Analysts: J.B. Hunt Q1 earnings, revenue to rise
by April 8, 2026 1:00 pm 317 views
J.B. Hunt Transport Services Inc., a Lowell-based transportation services provider, is expected to post increases in earnings and revenue in the first quarter as the freight market improves, analysts said.
After the markets close April 15, J.B. Hunt is expected to report earnings of $1.45 per share in the first quarter, up 23.9% from $1.17 per share in the same period last year, based on a consensus of 22 analysts. Revenue is projected to increase by 0.85% to $2.95 billion from $2.92 billion.
In a first-quarter preview, analysts Brady Lierz and Reed Seay and senior associate Joe Enderlin, all of Little Rock-based Stephens Inc., said J.B. Hunt’s start to 2026 “has played out relatively in line with expectations with slight volume outperformance in (intermodal) offset by some difficult winter weather and tighter truckload market conditions pressuring (brokerage) results.”
The analysts said the strengthening freight market is expected to support intermodal volumes and pricing and a return to net fleet growth in the dedicated segment as the company continues to focus on reducing operating costs.
“While there are crosscurrents from increasing fuel costs and uncertainty around the consumer/macro environment, (J.B. Hunt) remains one of our favorite names on our list in this improving freight market,” the analysts said.

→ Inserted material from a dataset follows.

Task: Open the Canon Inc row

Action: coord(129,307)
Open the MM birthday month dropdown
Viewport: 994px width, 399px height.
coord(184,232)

Stephens maintained its overweight (buy) rating on J.B. Hunt shares and increased the 12-month target price by $5 to $240.
Shares of J.B. Hunt (NASDAQ: JBHT) were trading Wednesday (April 8) at $224.73, up $7.01 or 3.22%. In the past 52 weeks, the stock has ranged between $122.79 and $236.
Following is a preview by company segment.
Intermodal
Rail service recovered quickly after the winter weather, and company leaders said it’s “seeing the best rail service in 30-plus years.” First-quarter volumes are expected to be flat year over year and in line with historical seasonality.
For the remainder of 2026, volumes remain more uncertain, with risks to consumer spending and broader economic activity stemming from higher energy prices. However, truckload rates are rising amid a tightening market, and this, combined with the company’s strong service levels, excess capacity and higher diesel prices, should contribute to highway-to-intermodal conversion opportunities, “which we expect the company to capitalize on in the (second half of 2026) into 2027,” analysts said.
The rise in truckload rates since the start of 2026 is expected to affect intermodal rates, and with capacity continuing to exit the market, intermodal prices are projected to increase in the low single digits year over year in the second half of 2026.
The intermodal segment comprised 55% of J.B. Hunt’s total operating income and half of its revenue in 2025.
Dedicated
Analysts said the segment continues to perform well “through the prolonged, nearly four-year freight recession.” The segment is expected to see net fleet growth in 2026. While this growth will impact margins, analysts said “investors should be more focused on the positive momentum associated with the return to net fleet growth.”
For the remainder of 2026 and into 2027, analysts said they “see a positive setup driven by both the tightening truckload market and the recent crackdown by the administration on non-domiciled CDL/ELP regulations. The latter of which we expect to result in increasingly difficult conditions for private fleets to source both legal and well-qualified drivers, improving (the dedicated segment’s) value proposition to customers.”
The segment comprised 40% of J.B. Hunt’s total operating income and 27% of its total revenue in 2025.
Brokerage
With the continued rise in truckload spot rates in the first quarter, analysts said they expect the segment to report an operating loss in the period as gross margins are squeezed. But as the truckload market improves, the segment is expected to return to load growth in 2026. This should slightly offset the gross margin squeeze created by the increase in spot rates.
Final Mile Services
The market remains challenging amid weak demand for big and bulky products, analysts said. The segment is projecting a $90 million revenue headwind in 2026, resulting from a loss of legacy appliance-related business. Segment results are expected to be “relatively muted for the foreseeable future or until we see a more robust U.S. housing market.”
Truckload
The segment is expected to benefit from an improving truckload market and the company’s focus on costs in 2026. “Near-term results will take a step down from the strong (second half of 2025) levels due to the tighter market conditions,” analysts said.